Table 3:

Suggestions for accelerated diagnosis of cancer

SuggestionsRepresentative quotations
System integration“My main thing is figuring out a way for family docs to get reconnected to the system. What I see happening is [that] medicine is obviously evolving and we’re realizing team-based care is really important. And, what I see is Alberta Health Services and the specialist services really working on that, and getting on top of that, and working in inter-disciplinary teams and that kind of thing. […] And then, family medicine is just kind of on its own. We built this system where we’re like, ’Okay, family docs are out in the community, you’re on your own’. […] Family medicine is an afterthought.” [FP-3]

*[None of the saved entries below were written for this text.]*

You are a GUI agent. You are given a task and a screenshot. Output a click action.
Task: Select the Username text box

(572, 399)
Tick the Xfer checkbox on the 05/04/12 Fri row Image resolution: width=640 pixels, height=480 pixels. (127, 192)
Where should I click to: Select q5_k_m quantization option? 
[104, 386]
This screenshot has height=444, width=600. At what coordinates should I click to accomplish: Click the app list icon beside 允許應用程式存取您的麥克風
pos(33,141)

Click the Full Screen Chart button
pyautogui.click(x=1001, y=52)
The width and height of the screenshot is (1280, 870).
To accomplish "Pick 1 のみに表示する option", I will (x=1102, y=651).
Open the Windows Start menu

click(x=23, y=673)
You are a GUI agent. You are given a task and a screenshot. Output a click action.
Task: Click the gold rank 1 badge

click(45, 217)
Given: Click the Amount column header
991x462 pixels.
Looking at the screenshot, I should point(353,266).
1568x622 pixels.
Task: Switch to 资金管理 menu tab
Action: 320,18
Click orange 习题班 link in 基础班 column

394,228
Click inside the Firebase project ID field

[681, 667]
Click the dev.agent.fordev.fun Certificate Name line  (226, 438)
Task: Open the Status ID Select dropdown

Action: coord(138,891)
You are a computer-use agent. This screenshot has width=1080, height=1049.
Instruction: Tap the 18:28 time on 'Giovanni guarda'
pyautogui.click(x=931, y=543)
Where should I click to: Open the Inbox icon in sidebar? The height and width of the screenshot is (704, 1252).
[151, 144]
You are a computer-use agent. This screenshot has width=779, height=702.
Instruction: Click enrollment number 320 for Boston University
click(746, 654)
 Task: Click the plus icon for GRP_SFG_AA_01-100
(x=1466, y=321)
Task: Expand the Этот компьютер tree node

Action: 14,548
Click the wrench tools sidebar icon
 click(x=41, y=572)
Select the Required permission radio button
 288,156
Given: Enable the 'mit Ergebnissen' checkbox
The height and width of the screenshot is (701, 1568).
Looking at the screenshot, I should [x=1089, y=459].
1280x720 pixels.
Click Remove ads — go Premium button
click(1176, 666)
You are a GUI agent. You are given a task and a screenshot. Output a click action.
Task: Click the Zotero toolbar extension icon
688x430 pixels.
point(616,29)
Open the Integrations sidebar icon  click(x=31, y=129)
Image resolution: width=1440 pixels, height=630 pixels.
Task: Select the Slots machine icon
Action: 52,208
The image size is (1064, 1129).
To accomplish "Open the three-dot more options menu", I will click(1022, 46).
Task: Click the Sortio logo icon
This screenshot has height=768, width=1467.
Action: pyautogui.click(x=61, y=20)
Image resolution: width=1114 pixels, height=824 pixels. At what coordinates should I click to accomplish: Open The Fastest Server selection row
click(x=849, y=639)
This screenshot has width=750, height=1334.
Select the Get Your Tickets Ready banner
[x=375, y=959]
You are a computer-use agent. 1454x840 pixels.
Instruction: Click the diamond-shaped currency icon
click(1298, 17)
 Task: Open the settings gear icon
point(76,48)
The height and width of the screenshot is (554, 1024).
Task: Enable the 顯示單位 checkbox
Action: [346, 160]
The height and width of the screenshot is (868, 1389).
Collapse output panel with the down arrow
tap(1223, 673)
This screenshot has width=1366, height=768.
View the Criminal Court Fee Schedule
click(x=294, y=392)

“Specialists get more and more sub-specialized which is a problem because it leads to fragmentation. […] We see that — gastroenterologists who only do hepatology with our liver specialists. They don’t do inflammatory bowel disease or colonoscopy or gastroscopy.” [SP-5]
Care pathways“It would be helpful to have pathways because then, if a family doctor said, ‘Look, I have a pathway in front of me here, this is what they’re asking me to do. I need this within a certain period of time’. And if we’ve set expectations in our discussions with surgeons, diagnostic imaging, family docs, then hopefully we start to get rid of those unnecessary tests that are being done. Because that’s what’s contributing to the wait times, and getting the right tests at the right time for the right patients would actually improve access.” [SP-5]
“For [family physicians], if it’s an abnormality on a mammogram, it’s clear where I go. If it’s something on a chest x-ray, it’s clear which way to go. But for the patients where there isn’t a program, they really struggle and they’re calling surgeons, ‘Can you see the patient to do a biopsy?’, calling the oncologist on call, ‘What do I do? They’ve clearly got cancer’. And so, they’re scrambling around calling several different people in the course of a busy day trying to facilitate something that to me [as a specialist], we need a single point of contact so that we can assist with the triage and the appropriate direction of patients for whatever service is required to get them to a diagnosis.” [SP-5]
“I think getting the breast health-type clinics for every major type of cancer, and for the “weird and wonderful” that we just don’t know, like ‘I just feel uneasy, I think something is wrong’, the weird stuff […]. I think that would be a great use of resources. It’s confusing because we’re not experts in particularly uncommon cancers, and sometimes it’s just really hard to know what the next step is…” [FP-2]
“A potentially dual purpose [...] would be some sort of contact or resource [...]. For the breast health programs in Edmonton and Calgary, they have that. The patient is contacted by the program or vice versa, and there’s a nurse navigator or someone else that the patient can talk to. Because that is a potential issue that we face in that interval between the suspicious imaging diagnosis made and the patient being told the results of the biopsy. Who is supporting that, who is supporting the patient in that interval?” [SP-20]
Centralized advice, triage and referral service“A phone consultation system where you’ve got somebody, just not quite sure the next step to take, and you phone up somebody and get an immediate consult that says, ‘Okay, given that, this is what you should do, go in this direction, do those tests’. So, those are very helpful because that helps us get far enough along that we know there is something there or maybe there isn’t something there.” [FP-6]
”Having access to speak to the appropriate person, and a lot of times maybe that’s not even an oncologist yet. Maybe that’s a nurse that specializes in cancer care […]. So I think there’s this whole notion of having a number you can call.” [FP-2]
“What we really need is a central triage place where we say, ‘Here’s the chest mass. Here’s what it looks like. Here’s what it is.’ And then, it would be decided who is going to do what and where, what’s that going to look like.” [SP-19]
“If there was a central cancer booking office, for example, referral’s gone in, it’s been triaged by the appropriate specialist and the ball is in the system. And if there’s something like, ‘Oh, the specialist thinks that we should have done something more’, then they can call us and inform us. We’re happy to take that. But I just feel like until you get a proven tissue diagnosis to the “enth” degree, they don’t even want to know. Then by that point, it’s a little bit delayed.” [FP-11]
  • Note: FP = family physician, SP = specialist physician.